Like Bouma, Ross Mackay, CEO and founder of plant-based chicken brand Daring, grapples with the hybrid work structure. 

“In 2023, the companies that can be highly adaptable to change will win. For me, that means making hard decisions and making them faster than ever,” he said. The hybrid culture “can sometimes slow down communication across the team. But we must be agile and eliminate any communication barriers in order to remain fast and flexible,” he added.

Attracting the next generation of consumers and workers 

In the coming year, business leaders also need to determine how to court the increasingly important Generation Z, which is generally defined as those born between 1997 and 2012. 

“Corporate leaders cannot ignore the expectations of this generation and the impact these employees, consumers and community members are already having on business,” said Edelman’s Ross.

While not explicitly citing Gen Z, David Graves, president of Pizza Hut U.S., said that in 2023, the company will continue to focus on creating products that appeal to a younger demographic. 

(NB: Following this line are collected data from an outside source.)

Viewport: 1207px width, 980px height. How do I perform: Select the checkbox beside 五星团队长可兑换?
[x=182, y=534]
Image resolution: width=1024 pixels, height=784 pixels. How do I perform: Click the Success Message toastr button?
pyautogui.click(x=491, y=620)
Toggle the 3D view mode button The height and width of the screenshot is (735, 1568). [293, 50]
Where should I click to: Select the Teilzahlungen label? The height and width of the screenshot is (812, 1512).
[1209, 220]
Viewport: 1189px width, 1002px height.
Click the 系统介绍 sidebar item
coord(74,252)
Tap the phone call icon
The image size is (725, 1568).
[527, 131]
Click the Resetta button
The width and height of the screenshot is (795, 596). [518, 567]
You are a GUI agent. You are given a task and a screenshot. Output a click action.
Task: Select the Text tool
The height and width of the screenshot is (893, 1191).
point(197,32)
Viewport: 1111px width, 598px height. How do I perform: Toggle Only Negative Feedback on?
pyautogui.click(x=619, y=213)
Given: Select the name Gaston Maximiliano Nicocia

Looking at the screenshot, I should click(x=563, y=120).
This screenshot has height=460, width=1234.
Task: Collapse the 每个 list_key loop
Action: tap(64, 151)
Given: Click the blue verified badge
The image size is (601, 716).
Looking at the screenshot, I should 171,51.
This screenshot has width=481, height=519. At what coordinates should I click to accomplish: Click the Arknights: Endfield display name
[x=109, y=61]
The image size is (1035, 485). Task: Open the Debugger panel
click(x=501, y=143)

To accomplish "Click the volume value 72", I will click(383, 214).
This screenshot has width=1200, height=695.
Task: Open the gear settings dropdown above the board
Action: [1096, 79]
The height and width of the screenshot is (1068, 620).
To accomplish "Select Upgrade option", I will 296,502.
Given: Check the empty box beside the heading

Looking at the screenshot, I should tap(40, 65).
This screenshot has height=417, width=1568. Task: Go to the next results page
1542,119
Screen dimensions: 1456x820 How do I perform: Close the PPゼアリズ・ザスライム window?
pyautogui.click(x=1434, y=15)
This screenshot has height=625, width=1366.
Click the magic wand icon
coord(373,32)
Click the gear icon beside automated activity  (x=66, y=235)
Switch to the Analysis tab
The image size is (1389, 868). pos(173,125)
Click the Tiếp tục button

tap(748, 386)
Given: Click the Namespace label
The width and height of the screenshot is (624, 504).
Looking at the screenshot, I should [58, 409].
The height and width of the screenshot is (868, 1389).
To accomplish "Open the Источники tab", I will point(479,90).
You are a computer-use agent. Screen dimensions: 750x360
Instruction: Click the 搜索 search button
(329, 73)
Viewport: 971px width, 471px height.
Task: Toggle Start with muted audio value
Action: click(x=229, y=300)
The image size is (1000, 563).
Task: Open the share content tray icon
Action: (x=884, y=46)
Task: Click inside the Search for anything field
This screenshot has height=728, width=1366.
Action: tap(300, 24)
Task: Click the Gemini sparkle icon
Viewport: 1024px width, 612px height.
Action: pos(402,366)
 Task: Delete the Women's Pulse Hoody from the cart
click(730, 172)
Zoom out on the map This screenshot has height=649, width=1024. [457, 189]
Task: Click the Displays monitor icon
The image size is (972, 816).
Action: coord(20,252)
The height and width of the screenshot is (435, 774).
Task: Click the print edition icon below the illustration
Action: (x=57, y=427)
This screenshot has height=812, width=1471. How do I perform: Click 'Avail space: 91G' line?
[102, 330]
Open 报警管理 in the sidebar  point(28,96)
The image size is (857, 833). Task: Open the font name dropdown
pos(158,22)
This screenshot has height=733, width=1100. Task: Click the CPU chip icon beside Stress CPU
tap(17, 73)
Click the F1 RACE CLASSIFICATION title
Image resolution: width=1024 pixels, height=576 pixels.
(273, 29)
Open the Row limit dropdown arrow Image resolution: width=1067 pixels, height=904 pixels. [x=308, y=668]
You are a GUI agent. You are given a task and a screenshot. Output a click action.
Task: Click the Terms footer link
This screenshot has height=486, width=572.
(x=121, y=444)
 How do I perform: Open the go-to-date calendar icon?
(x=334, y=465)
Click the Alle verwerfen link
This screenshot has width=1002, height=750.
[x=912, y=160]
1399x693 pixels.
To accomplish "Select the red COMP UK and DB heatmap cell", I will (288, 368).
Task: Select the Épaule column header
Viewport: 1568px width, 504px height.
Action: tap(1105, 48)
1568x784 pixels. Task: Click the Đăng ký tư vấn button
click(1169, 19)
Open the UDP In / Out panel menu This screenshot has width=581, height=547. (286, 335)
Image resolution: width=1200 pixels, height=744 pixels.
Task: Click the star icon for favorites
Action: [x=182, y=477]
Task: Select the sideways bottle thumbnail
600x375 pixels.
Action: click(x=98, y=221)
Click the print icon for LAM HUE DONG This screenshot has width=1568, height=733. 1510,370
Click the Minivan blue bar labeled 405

In 2022, “it was all about continuing to modernize Pizza Hut across our food, restaurants and customer experience so we can win the next generation of pizza lovers,” he said. That included rolling out single-serve Pizza Hut Melts as an affordable option for those who didn’t want to order an entire pizza. It’s “something younger customers told us they wanted,” he said. 

In 2023, the company will need to keep key business objectives, such as attracting younger consumers, top of mind. “In this ever-changing, unpredictable environment, it is easy to get distracted,” Graves said. “Staying collectively focused on the big things that matter is harder than ever.”

Planning for the future 

Top executives are both looking forward and backward as they enter the new year. 

Todd Simon, CEO and a fifth-generation leader at Omaha Steaks, said he and his team examine the past to help prepare for the future. “It’s important to gather feedback on what worked in 2022 and what we need to adjust in 2023,” he said. 

Omaha Steaks, which was founded in 1917, “is built on decades of experience,” he added. “It’s always a helpful first step to look at how we’ve handled past challenges and leverage those learnings.”

Perkins Miller, CEO of gaming and entertainment platform Fandom, said he taps into scenario planning “to manage through volatility and uncertainty.” For instance, he said his company developed a set of scenarios in spring 2022 for the third and fourth quarters in case the advertising market declined, which it did.

“When we saw market conditions match a planned scenario, we had a set of actions ready and implemented them quickly,” he said.

For 2023, Fandom will have “a baseline growth scenario which is matched to low-risk, high-impact projects. And we have strict plans to track accountability,” he said. “We complement this baseline plan with two to three higher-risk, high-impact initiatives.”

Sylvana Sinha, CEO of health care startup Praava Health, said she’s paying close attention to how global disruptions will affect costs, cash flow, operations and overall demand for her company’s services. Among the tools she’s deploying are “worst-case scenario planning and full transparency within leadership and across the organization,” she said.

“Businesses focused on sustainability and resilience will weather the storm and eventually stand the test of time,” she said. “Those of us that survive these challenging, uncertain times will be best poised for long-term success.”